Yang noted, as Chinese officials regularly do, that China was itself a hacking victim and said suspected cases of hacking should be investigated and handled “on a solid, factual basis”.

Director of National Intelligence: Snowden Forced “Needed Transparency”

The Director of National Intelligence James Clapper admitted in a public forum the Snowden disclosures forced “needed transparency” even though he still believes it was the wrong way to go about it:

In comments after giving the opening plenary presentation of the Intelligence & National Security Summit, Director of National Intelligence James Clapper said that the disclosures made by former National Security Agency contractor Edward Snowden had driven the intelligence community to become more transparent to citizens about how it does business.
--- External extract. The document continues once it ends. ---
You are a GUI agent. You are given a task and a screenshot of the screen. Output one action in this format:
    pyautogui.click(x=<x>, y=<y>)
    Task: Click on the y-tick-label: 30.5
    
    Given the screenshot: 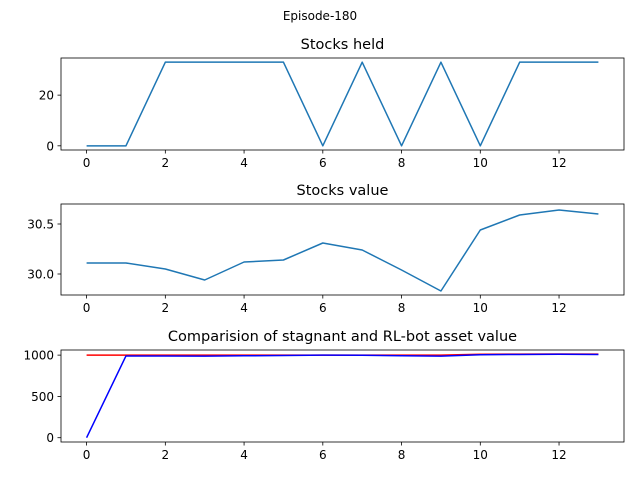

In response to a question about the impact of Snowden’s disclosures on the intelligence community asked through moderator and former Director of National Intelligence Ambassador John Negroponte, Clapper said, “On one hand, it forced some needed transparency, particularly on programs that had an impact on civil liberties and privacy in this country. If that had been all he had done, I could have tolerated it.”

But, Clapper added, Snowden “exposed so many other things that had nothing to do with” civil liberties and privacy, including information about the US intelligence community’s operations that did tangible damage to operations. “He has [done] untold damage to our collection activities,” Clapper said, asserting that “terrorists have gone to school on what Snowden leaked.” And programs that had a real impact on the security of American forces overseas, including one program in Afghanistan, “which he exposed and Glenn Greenwald wrote about, and the day after he wrote about it, the program was shut down by the government of Afghanistan,” Clapper noted.

That statement was likely an allusion to the NSA’s monitoring of virtually all the phone calls in the Bahamas and one other country—a country that Wikileaks later outed as Afghanistan.